[Provided data Boundary: Start]

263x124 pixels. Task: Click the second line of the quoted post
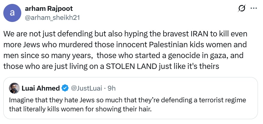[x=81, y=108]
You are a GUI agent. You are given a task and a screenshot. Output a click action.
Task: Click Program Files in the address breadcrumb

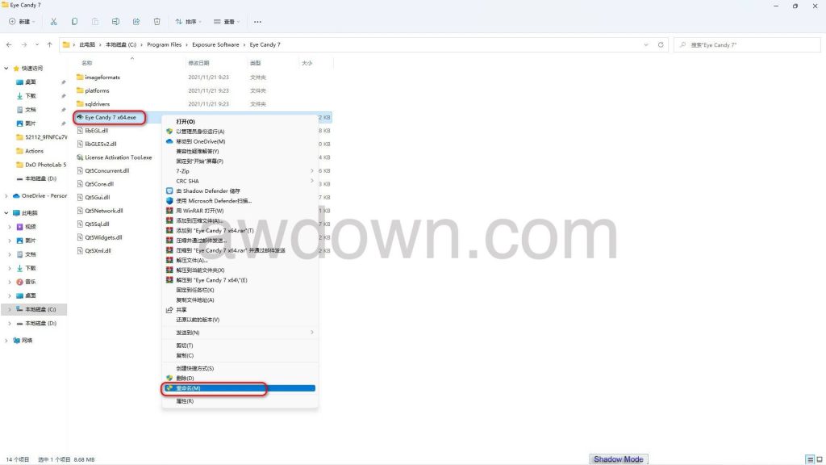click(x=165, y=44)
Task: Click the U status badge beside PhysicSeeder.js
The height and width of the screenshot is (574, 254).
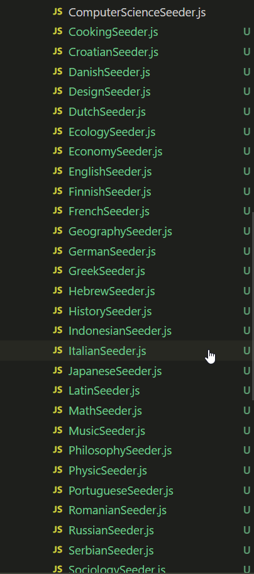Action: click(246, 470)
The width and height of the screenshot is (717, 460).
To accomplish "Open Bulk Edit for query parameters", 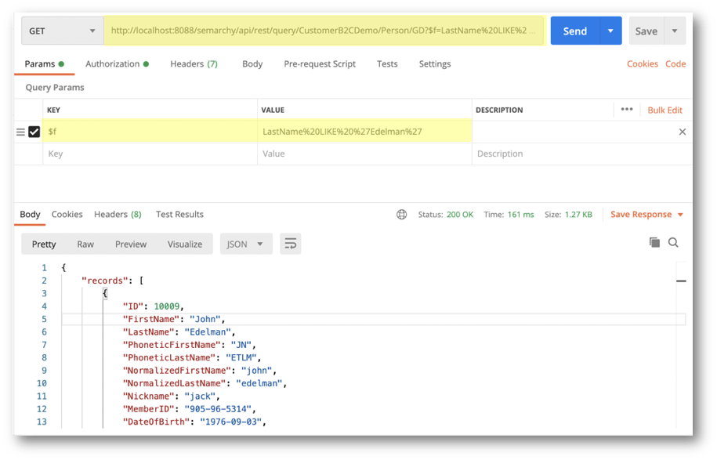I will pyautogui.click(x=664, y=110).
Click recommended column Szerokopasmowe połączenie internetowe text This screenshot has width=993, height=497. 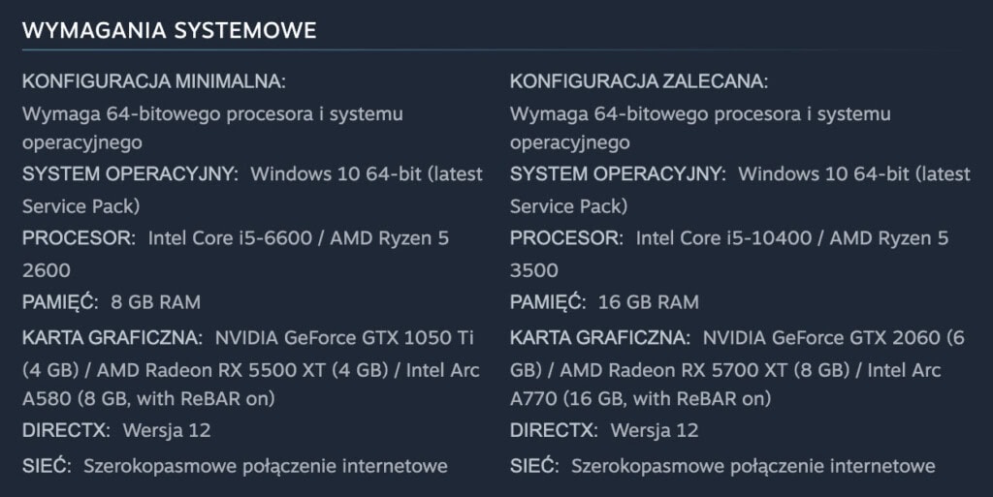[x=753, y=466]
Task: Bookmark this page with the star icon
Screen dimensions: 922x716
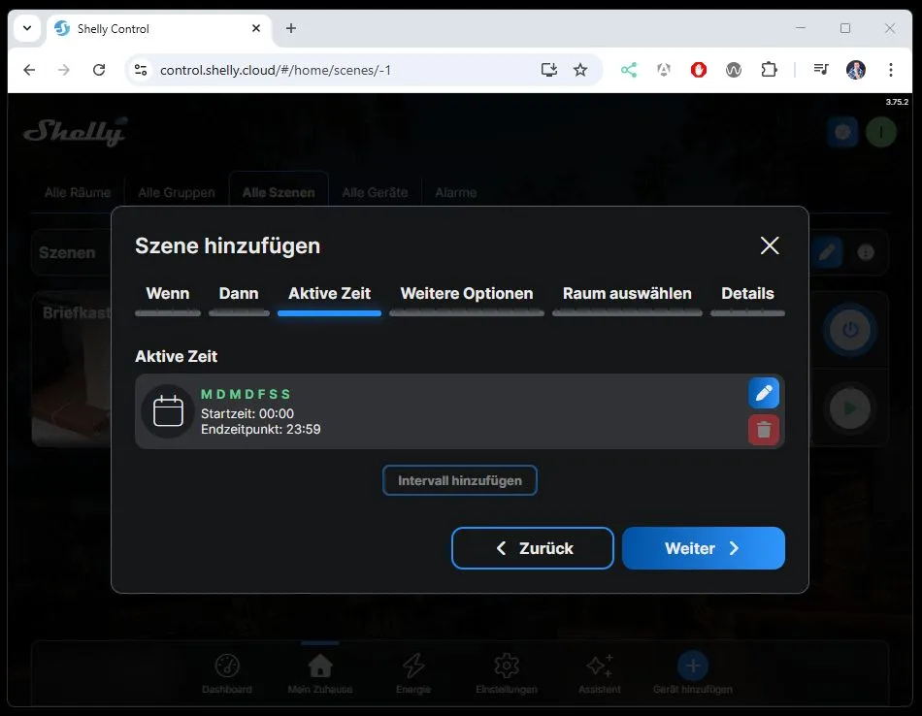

[Provided data Boundary: End]

Task prompt: What should come back is an exact copy of the lines above from the line with "Task: Click Program" to the line with "The width and", both included, minus the pictures.

Response to this task:
Task: Click Program Files in the address breadcrumb

click(x=165, y=44)
Task: Click the U status badge beside PhysicSeeder.js
The height and width of the screenshot is (574, 254).
Action: click(246, 470)
The width and height of the screenshot is (717, 460).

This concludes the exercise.